Sur le fond, Mme Kopp a estimé que le patronat avait fait “une avancée historique” en proposant qu’un salarié garde aux mêmes conditions sa couverture santé/prévoyance (mutuelles, complémentaires retraite) “six mois” après la fin de son contrat de travail.

En matière de formation, elle a précisé que le patronat “étudiait” la manière dont un salarié pourrait conserver son droit individuel à la formation (DIF), alors que certains employeurs craignent de nouvelles dépenses.

Les syndicats ont tous souligné avoir fait de nombreuses propositions, se félicitant que certaines commencent à être reprises comme l’accès à la formation pour les temps partiel ou comme un relevé régulier des compétences du salarié.

Le patronat avance “pour la première fois” sur le DIF, a salué Stéphane Lardy (FO), selon lequel les employeurs ont tort d’avoir “peur” car cela ne coûtera pas plus cher.

Maryse Dumas (CGT) s’est félicitée que le patronat “affirme que tout salarié devrait pouvoir progresser d’au moins un niveau de qualification dans sa carrière” et trouvé “intéressante” l’idée d’une “période d’expérimentation mobilité” permettant à un salarié de revenir dans son entreprise si son nouvel emploi ne lui convient pas.

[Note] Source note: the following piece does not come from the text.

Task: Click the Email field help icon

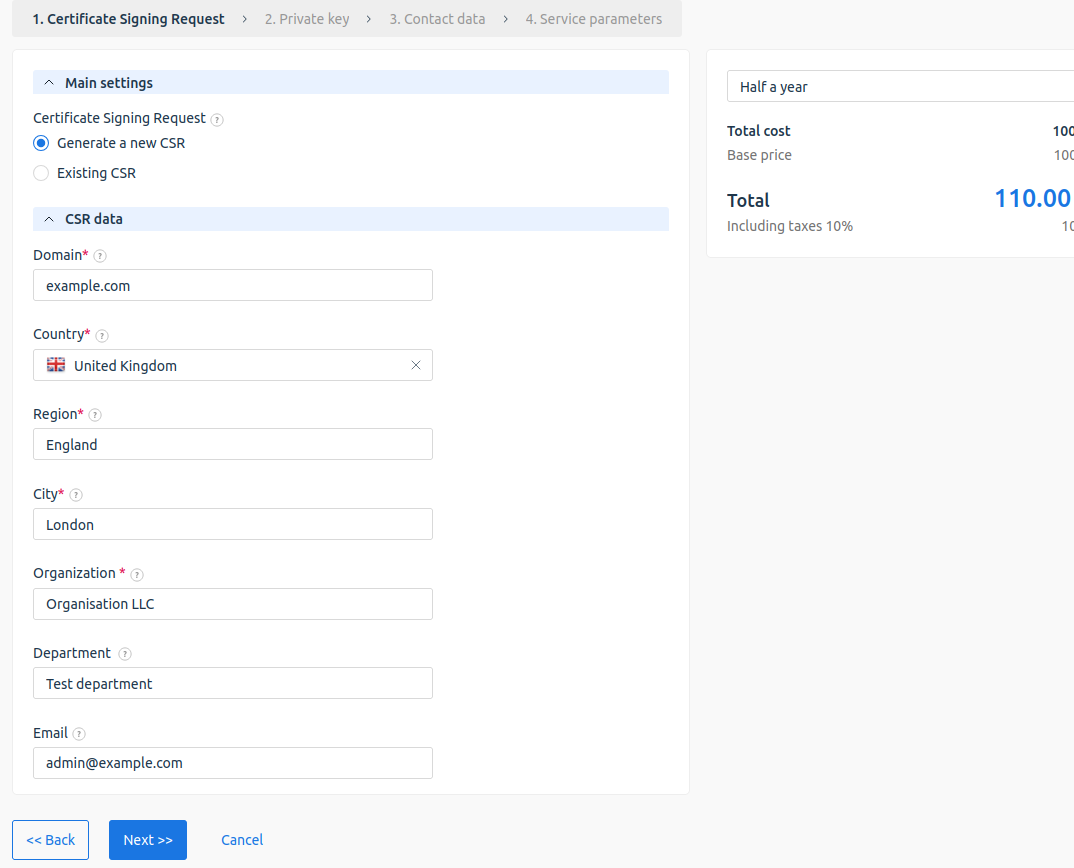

Mais “la seule question est de savoir si le patronat s’entête sur des positions dogmatiques”, a déclaré Mme Dumas, demandant que disparaissent “les points durs que sont la rupture amiable du CDI et le CDI de projet”.

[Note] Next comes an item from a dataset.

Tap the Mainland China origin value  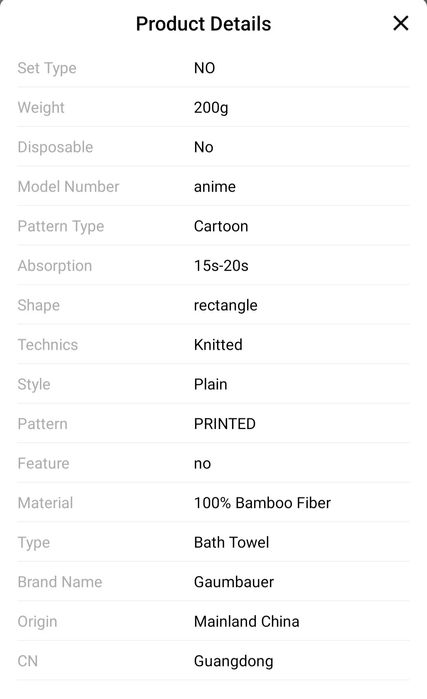pos(246,621)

A la CFDT, “on n’attend pas que ça disparaisse car on sait qu’il n’y aura pas d’accord qui ne ferait que reprendre des revendications syndicales pures et dures”, selon M. Grignard.

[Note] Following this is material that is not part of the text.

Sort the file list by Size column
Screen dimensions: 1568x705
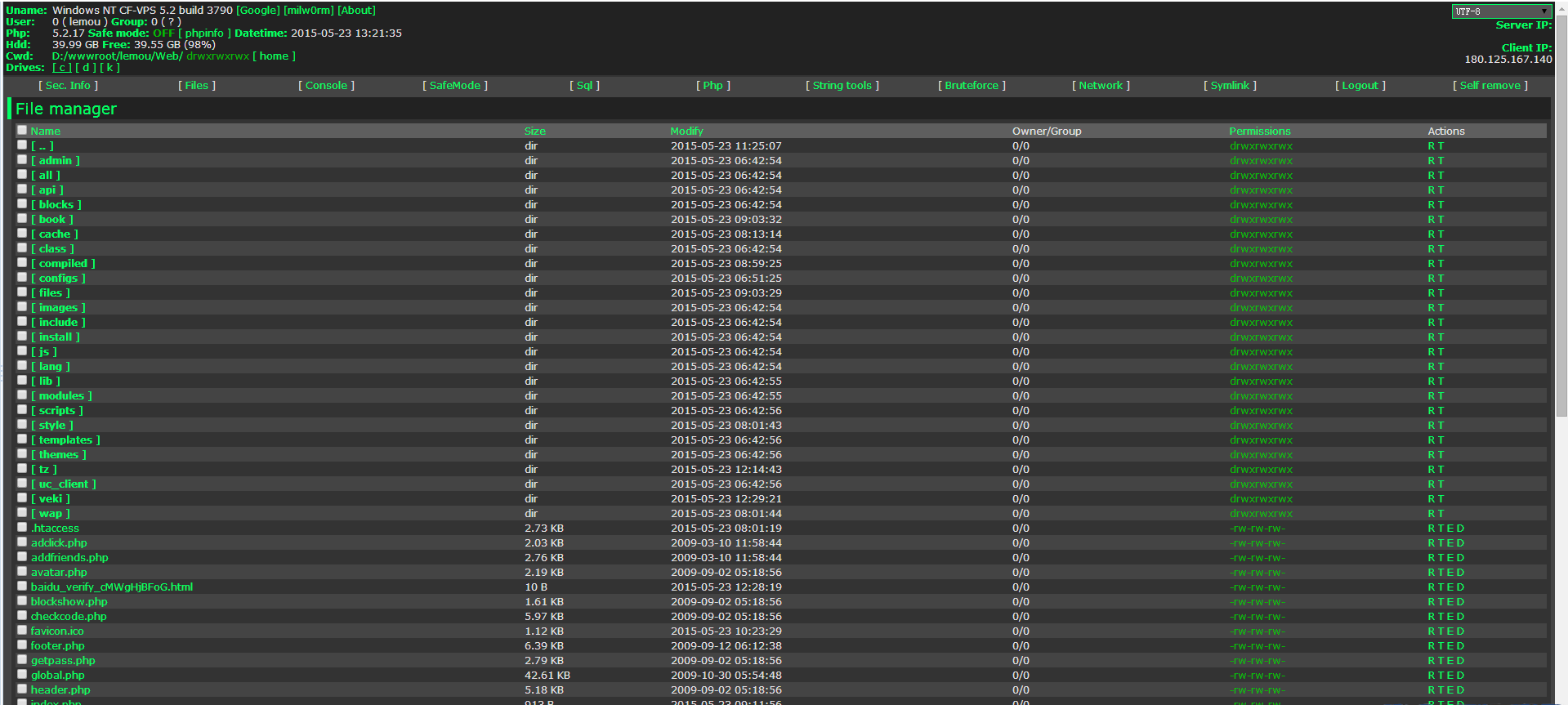coord(534,131)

Gabrielle Simon (CFTC) a pointé “des avancées pas assez concrètes”, trouvant que “le compte n’y était pas”. Alain Lecanu (CFE-CGC) s’est dit “mécontent car rien ne bouge sur le contrat de travail”.

La semaine prochaine, la réforme du CDI sera à nouveau au coeur des débats. La CGT et FO notamment espèrent convaincre de l’inutilité de créer un nouveau mode de rupture amiable.